== EXERCISE BRIEF ==
Retype each of the items below word for word, and leave the pictures out of your copy.

Data entries:

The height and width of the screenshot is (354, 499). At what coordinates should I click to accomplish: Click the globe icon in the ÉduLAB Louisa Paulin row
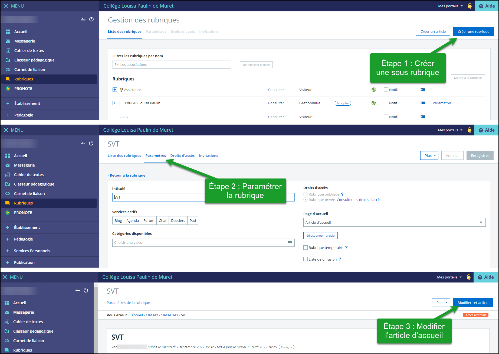pos(374,103)
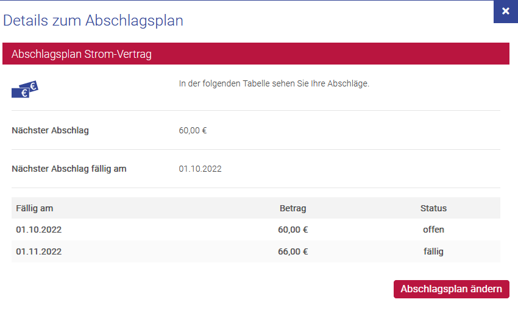Click the 66,00 € amount cell
Viewport: 518px width, 316px height.
(293, 251)
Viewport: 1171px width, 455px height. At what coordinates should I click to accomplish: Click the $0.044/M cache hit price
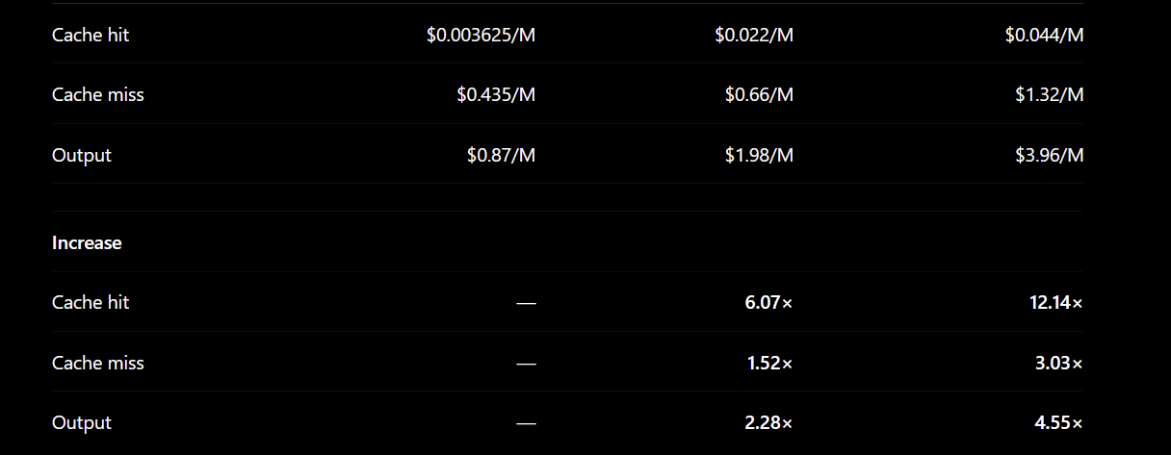(x=1044, y=35)
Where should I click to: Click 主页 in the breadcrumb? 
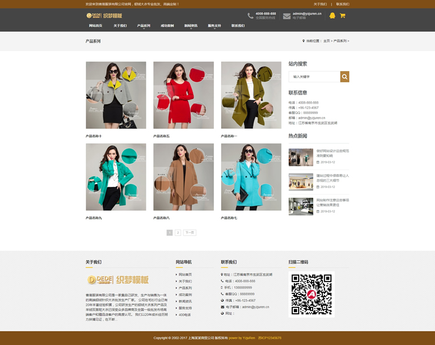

== RESULT ==
The height and width of the screenshot is (354, 499). At what coordinates should I click to accomplish: Click the globe icon in the ÉduLAB Louisa Paulin row
pos(374,103)
Click the 66,00 € amount cell
Viewport: 518px width, 316px height.
(293, 251)
Viewport: 1171px width, 455px height. At what coordinates should I click to accomplish: Click the $0.044/M cache hit price
(x=1044, y=35)
Where should I click to: Click 主页 in the breadcrumb? 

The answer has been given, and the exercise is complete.